Per la riapertura delle scuole si ipotizza una presenza al 100% per tutti, con lezioni all’aperto, screening, ingressi scaglionati. Basterà?
«Non si sa nulla, sono solo ipotesi. La decisione di tenere le scuole aperte o chiuse la si fa senza nessun dato alla mano. Non c’è nessuna informazione che giustifichi né l’una né l’altra scelta».
Cosa ne pensa dei pass per gli spostamenti?
«Dipende da come sono impostati e da quali parametri vengono presi in considerazione. Se è basato sul tampone rapido è una boiata pazzesca. Se è basato sulla vaccinazione c’è un problema etico, perché ci sono persone vaccinate per priorità e altre no. L’opzione sui guariti dalla Covid, che hanno quindi gli anticorpi, ha già qualche fondamento in più. Ma è da monitorare».
Professore però pragmaticamente, dopo oltre un anno di chiusure a singhiozzo, una strada per uscire da questa situazione in sicurezza ci sarà pure, no?
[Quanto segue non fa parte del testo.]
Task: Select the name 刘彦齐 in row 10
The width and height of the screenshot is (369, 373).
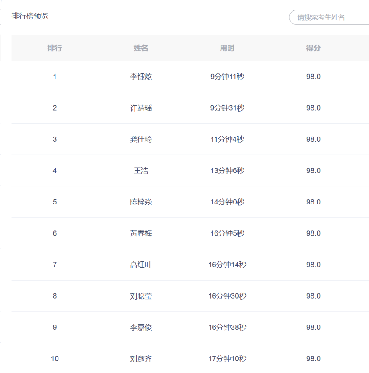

«Certo che c’è. Anzitutto bisogna mantenere le misure attuali e procedere a tambur battente con le vaccinazioni di massa. A questo bisogna unire il sequenziamento dei positivi, per capire se stanno emergendo varianti, e implementare il tracciamento. Però vanno eliminati i tamponi rapidi, che sono un elemento di confusione terribile».
E quanto tempo ci vorrà?
«In otto mesi potremmo uscirne. Però bisognerà fare investimenti nelle giuste direzioni: vaccini, tracciamento e sequenziamento delle possibili varianti. Solo questa è la ricetta per uscirne».